Bounty hunter: A man has to do something these days to earn a living.
Josey: Dyin' ain't much of a living boy. _

 Fucking classic! You and I probably both really love those, being Roland Deschain fans n' all.


----------



## Chris (May 30, 2006)

I was talking about the dude that played Bill in Bill & Ted.


----------



## Vince (May 30, 2006)

Chris said:


> Bill was erm.. He was in the Lost Boys! And erm.. That other movie!



he was the lead character in "Freaked". You know, that movie where Mr. T plays a chic.
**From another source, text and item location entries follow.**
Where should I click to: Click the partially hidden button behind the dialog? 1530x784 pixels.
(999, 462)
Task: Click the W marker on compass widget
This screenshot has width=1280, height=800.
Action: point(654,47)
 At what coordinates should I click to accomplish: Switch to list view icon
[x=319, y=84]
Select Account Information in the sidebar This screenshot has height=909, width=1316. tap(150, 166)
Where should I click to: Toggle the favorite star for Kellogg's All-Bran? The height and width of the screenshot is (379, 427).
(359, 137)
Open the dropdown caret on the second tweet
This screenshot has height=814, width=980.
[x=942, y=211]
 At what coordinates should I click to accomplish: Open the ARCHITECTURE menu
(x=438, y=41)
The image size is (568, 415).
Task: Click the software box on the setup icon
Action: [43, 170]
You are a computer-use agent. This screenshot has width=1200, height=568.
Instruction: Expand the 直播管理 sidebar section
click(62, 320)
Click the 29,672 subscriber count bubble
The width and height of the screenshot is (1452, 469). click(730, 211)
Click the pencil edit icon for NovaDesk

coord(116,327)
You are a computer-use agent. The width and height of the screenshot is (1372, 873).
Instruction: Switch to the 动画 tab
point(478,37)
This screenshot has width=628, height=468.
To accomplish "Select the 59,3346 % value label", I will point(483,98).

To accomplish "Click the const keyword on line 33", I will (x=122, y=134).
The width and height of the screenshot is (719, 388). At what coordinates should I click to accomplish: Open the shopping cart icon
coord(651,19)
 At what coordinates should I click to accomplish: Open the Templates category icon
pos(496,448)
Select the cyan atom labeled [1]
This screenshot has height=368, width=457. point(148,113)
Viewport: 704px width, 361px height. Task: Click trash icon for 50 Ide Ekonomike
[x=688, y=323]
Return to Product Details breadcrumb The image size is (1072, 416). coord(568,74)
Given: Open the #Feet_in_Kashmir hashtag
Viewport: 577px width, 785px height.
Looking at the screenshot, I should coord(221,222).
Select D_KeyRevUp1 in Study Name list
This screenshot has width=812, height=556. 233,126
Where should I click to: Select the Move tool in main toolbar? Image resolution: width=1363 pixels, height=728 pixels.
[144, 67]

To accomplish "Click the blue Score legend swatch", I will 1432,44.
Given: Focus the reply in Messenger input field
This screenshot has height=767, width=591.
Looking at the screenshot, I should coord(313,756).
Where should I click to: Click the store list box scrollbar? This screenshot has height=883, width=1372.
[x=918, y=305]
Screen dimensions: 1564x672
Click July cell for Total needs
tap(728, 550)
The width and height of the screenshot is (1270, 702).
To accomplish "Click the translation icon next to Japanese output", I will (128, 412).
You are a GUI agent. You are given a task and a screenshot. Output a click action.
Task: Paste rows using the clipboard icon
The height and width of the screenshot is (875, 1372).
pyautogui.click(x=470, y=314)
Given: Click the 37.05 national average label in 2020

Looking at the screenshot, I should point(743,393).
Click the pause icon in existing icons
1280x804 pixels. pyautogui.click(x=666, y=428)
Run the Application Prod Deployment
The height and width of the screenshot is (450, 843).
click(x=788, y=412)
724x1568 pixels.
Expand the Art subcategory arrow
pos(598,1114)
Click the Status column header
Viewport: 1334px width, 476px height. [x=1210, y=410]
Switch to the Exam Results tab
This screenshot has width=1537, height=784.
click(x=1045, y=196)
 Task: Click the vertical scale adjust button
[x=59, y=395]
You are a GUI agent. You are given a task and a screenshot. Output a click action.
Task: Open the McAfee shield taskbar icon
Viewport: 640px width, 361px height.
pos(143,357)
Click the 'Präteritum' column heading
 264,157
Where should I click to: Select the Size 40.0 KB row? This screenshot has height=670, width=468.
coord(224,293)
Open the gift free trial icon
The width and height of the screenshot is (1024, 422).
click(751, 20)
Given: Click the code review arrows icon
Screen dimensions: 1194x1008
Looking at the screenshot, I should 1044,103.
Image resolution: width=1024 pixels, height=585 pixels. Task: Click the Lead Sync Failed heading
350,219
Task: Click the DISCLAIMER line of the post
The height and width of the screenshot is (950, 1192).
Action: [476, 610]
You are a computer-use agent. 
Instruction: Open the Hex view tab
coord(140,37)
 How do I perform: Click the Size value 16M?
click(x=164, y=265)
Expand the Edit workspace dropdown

_"I am woman. And I like me."_ 


Whenever I watch Bill & Ted's, I get nostalgic. That was filmed in Phoenix in the late 80s, and the mall in the movie is Metrocenter, where I used to hang out as a kid & teenager. It was such a cool mall in the 80s with the arcade & the ice rink & the big 2 story sculptures & all. Nowadays all that is gone & it's just another ordinary mall.


----------



## Chris (May 30, 2006)

The Dark Wolf said:


> My favorite western, bar none. Easily. (Tombstone is 2nd, but 'Unforgiven' is brilliant. Oscar-winning, duh.)
> 
> That's probably in my top 10 favorite movies, period.
> 
> ...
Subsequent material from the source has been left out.